Se ha vuelto habitual, cuando se comenta sobre los casos de corrupción en la política, realizar una distinción entre lo legal y lo ético. Es frecuente oír que la autoridad pública no sólo debe ajustarse al marco jurídico, sino que su actuar –en un contexto de profunda desconfianza hacia las instituciones- debe ir más allá y ajustarse también a los límites de la ética. Ahora bien, es simple comprender los márgenes del derecho, toda vez que la norma reviste de un carácter positivo, pero no así los márgenes éticos que arguye la ciudadanía. Después de todo, ¿quién determina aquello?
Según Kant, si bien ambos responden a la moralidad dentro de un sistema de obligaciones, la distinción entre lo jurídico y lo ético radica en que las obligaciones del derecho (Rechtspflichten) buscan regular el comportamiento exterior, lo que el sujeto debe hacer –o no hacer- para no afectar la libertad del otro. Mientras, las obligaciones de la ética (o de la virtud, Tugendpflichten) corresponden al foro interno del individuo, donde el acto virtuoso proviene de la regulación por parte de la conciencia misma, mas no de la coacción externa.El actuar de las instituciones modernas queda sometido constantemente al escrutinio ciudadano, a un panóptico público que reacciona sobre la base de la indignación. Surge en las instituciones la ética del miedo.
Ahora bien, una breve genealogía de la moral señala que tanto el derecho como la ética fueron siempre determinados desde arriba hacia abajo. El sacerdote y la religión, el partido y la ideología, la familia y la crianza, la escuela y la enseñanza. Sin embargo, el Zeitgeist de la sociología contemporánea, con autores como Beck, Bauman y Giddens, entre otros, ha planteado la inversión de la pirámide.
En esta modernidad, donde los valores tradicionales han perdido solidez, las instituciones resignan poder a la hora de definir lo bueno y lo malvado. En consecuencia, se avanza hacia una ética líquida, definida por el individuo en sí, quien, como diría Ulrich Beck, busca soluciones biográficas a problemas estructurales. Parafraseando a Nietzsche, hoy es el hombre vulgar, sencillo (schlicht) –y no el noble- quien define lo malo (schlecht).
De esta manera, hoy la ética es determinada por el ciudadano común, quien fija los estándares de lo bueno y lo malvado hacia las instituciones. Éstas a su vez, han perdido progresivamente la capacidad de, como diría Kant, autorregular su obligación hacia la virtud. Por ende, el actuar de las instituciones modernas queda sometido constantemente al escrutinio ciudadano, a un panóptico público que reacciona sobre la base de la indignación. Surge en las instituciones la ética del miedo.

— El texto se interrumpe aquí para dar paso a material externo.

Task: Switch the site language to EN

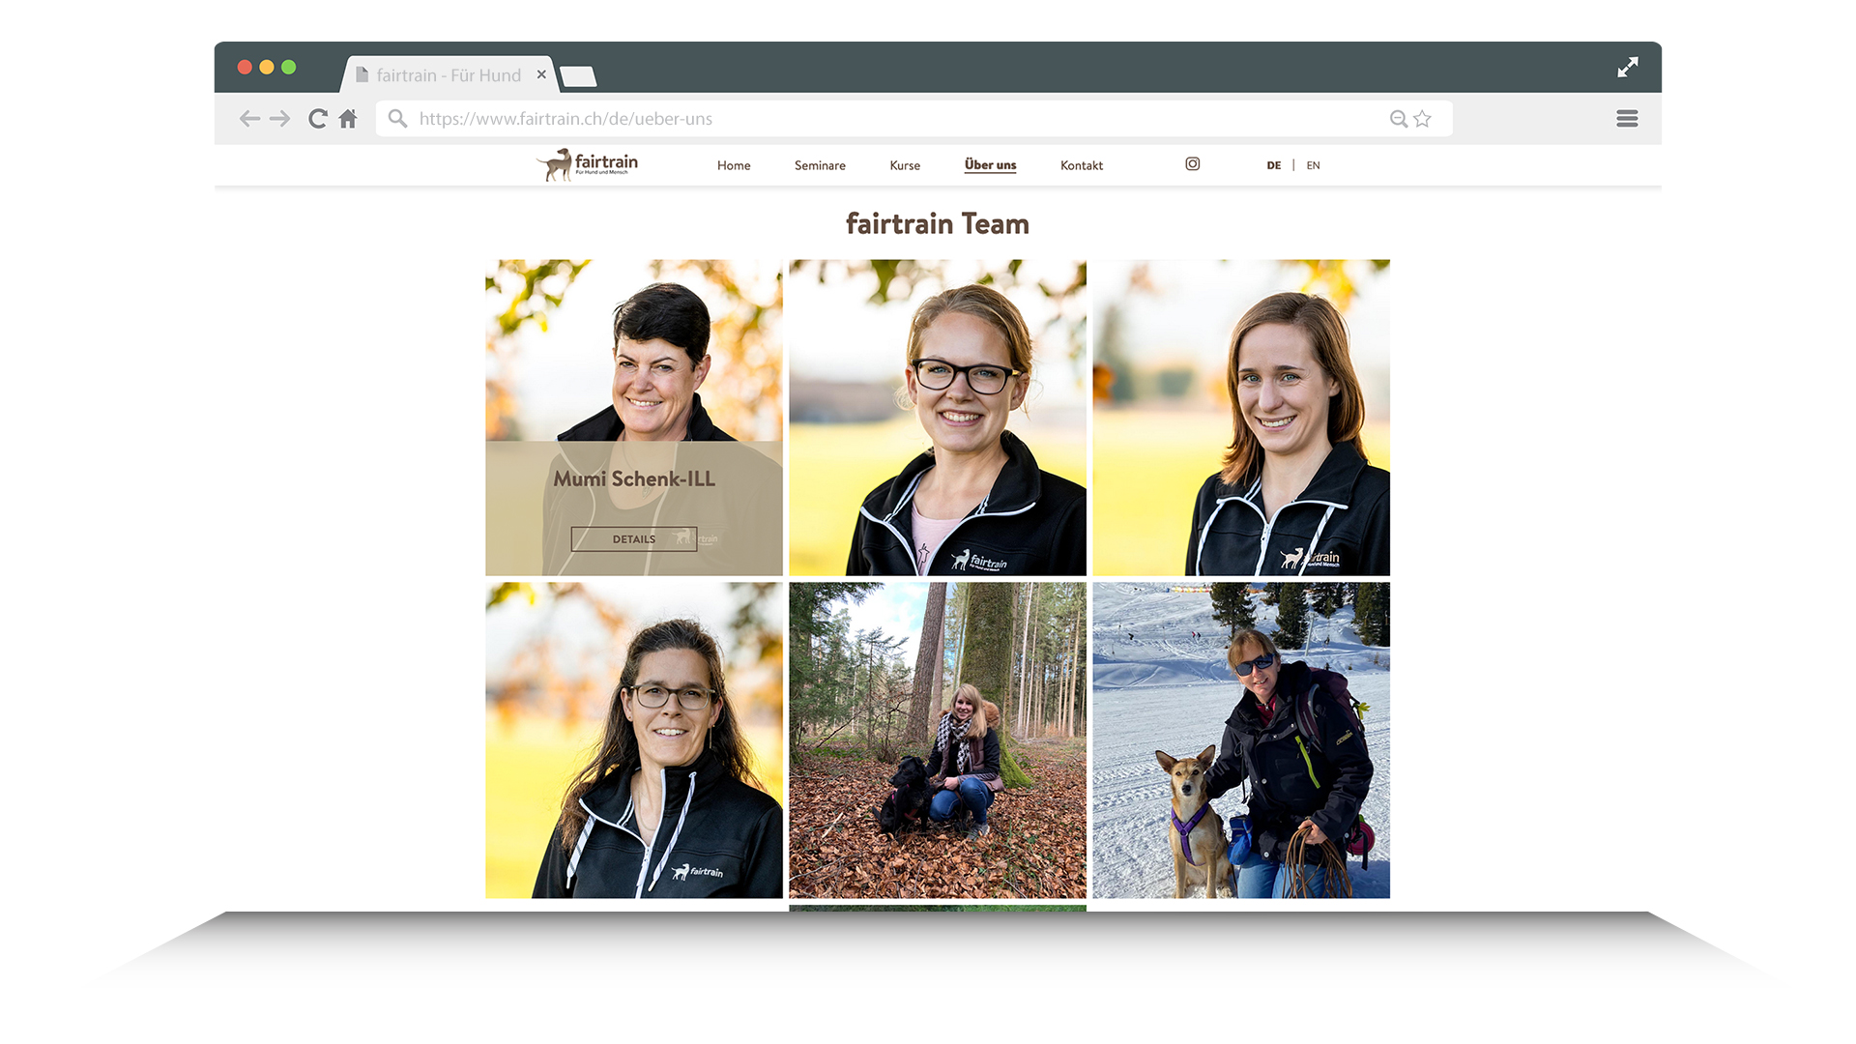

Dicho concepto es pieza clave del dilema de la autoridad pública moderna. La coacción en el actuar ya no proviene sólo desde el marco jurídico, con castigos civiles o penales; proviene también desde la opinión pública. Las instituciones actuales, al renunciar a una ética propia –no es objetivo de esta columna ahondar en aquello- sucumben ante el escarnio popular, ante los estándares éticos que los mismos ciudadanos esperan de sus autoridades.

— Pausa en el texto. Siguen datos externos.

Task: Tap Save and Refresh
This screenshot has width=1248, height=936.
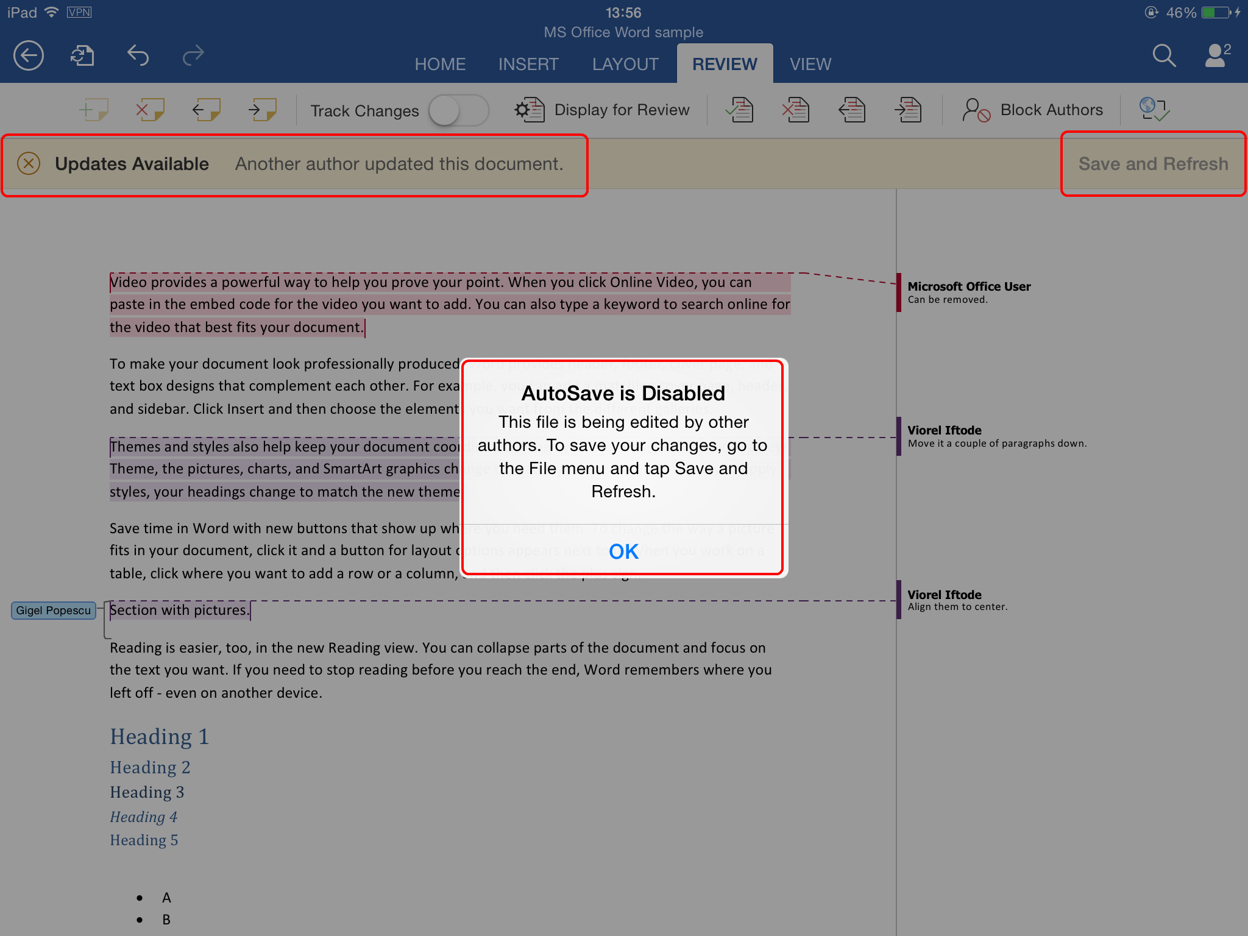Action: (x=1153, y=163)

Por ende, su actuar ya no será regulado por un ideal, por un fin, por la conciencia, sino más bien por el constante temor a cómo reaccionaría el ciudadano de enterarse de las prácticas que realiza. La ética del miedo, entonces, responde a un proceso de vaciamiento moral, donde las acciones no apuntan hacia una virtud desde la conciencia; sino a acciones que apuntan a una virtud para no disgustar al otro, para no transformarse en una oferta reprobada para el consumidor/ciudadano.
¿Cuáles son los riesgos de la ética del miedo para las instituciones modernas? Varios, muchos de ellos aún indeterminados. Sin embargo, cabe mencionar una precaución fundamental: la autoridad no debe jamás fijarse estándares éticos que sabe no será capaz de cumplir. En muchas oportunidades los hombres fijamos hacia otros estándares que ni siquiera nosotros mismos somos capaces de llevar a cabo, por lo que asumir dichas condiciones sólo ahondará en profundizar la desconfianza.
Resolver el dilema ético de la modernidad en su relación entre las instituciones y la ciudadanía reviste de una complejidad mayor. La dislocación de la fuente de la virtud produce nuevos –e incluso difusos- caminos hacia lo que se denomina hoy como “buenas prácticas”. Pero, por lo pronto, ayudaría que las instituciones partieran por un proceso inmanente de respeto hacia los estándares éticos que estas mismas propugnan, ya sea por su historia, ideología o práctica del deber ser.